Recently I asked some of the folks I know who are in recovery what AA has meant to them.   And one person told me the most extraordinary thing. He said, “I went to AA at a time in my life when I was searching for the answers to two huge questions in my life. “Why can’t I stop drinking?” and “Who is God?” AA has given me answers to both of those questions and those answers have saved my life.

Maybe we need to rediscover the evangelical faith. Not the anti-gay, anti-immigrant, pry my gun from my cold dead hand rhetoric that we’ve come to accept as evangelical, but the one that see’s God’s love for us and for our world as the defining factor, the game changer, the foundation of our lives. Maybe the church needs to become a little more like AA, inviting us all to bring our wounds and our experiences into fellowship to share so we can all be pushed and pulled to learn, and grow, and heal, and love.[7]   So we can learn what it means to love from the God whose love doesn’t stop at sentimentality.   The God whose transformative love is there to grasp us and change us and our world forever.

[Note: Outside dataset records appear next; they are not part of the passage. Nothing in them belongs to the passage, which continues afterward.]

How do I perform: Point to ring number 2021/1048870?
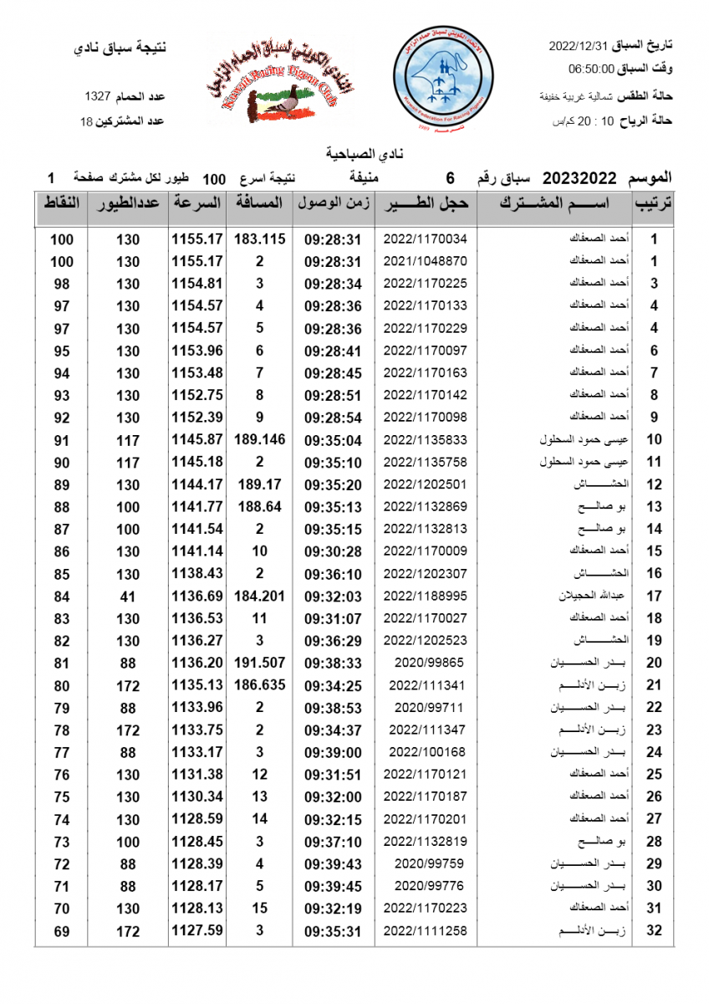coord(426,261)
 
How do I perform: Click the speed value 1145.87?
coord(197,440)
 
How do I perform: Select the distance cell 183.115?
coord(260,239)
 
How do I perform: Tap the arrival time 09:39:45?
coord(333,886)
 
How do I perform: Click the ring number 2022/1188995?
coord(426,597)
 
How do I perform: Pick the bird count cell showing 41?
coord(128,597)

[1] The “Marcionite heresy” has been consistently refuted through the history of the church, but it consistently returns, most notably with the “German Christians” of the Hitler regime who declared the Old Testament “too Jewish” to be a part of Holy scripture.

[2] Shoemaker appears in Holy Women, Holy Men, the Episcopal Church’s book that recognizes saints throughout the year.

[3] https://liturgyandmusic.wordpress.com/2011/01/31/january-31-samuel-shoemaker-priest-and-evangelist-1963/

[4] http://www.a-1associates.com/aa/LETTERS%20ETC/WhatChurches.htm

[5] ‘They are a society of the ‘before and after’ with a clear line between the old life and the new. This is not the difference between sinfulness and perfection, it is the difference between accepted wrong- doing and the genuine beginning of a new way of life.” Ibid.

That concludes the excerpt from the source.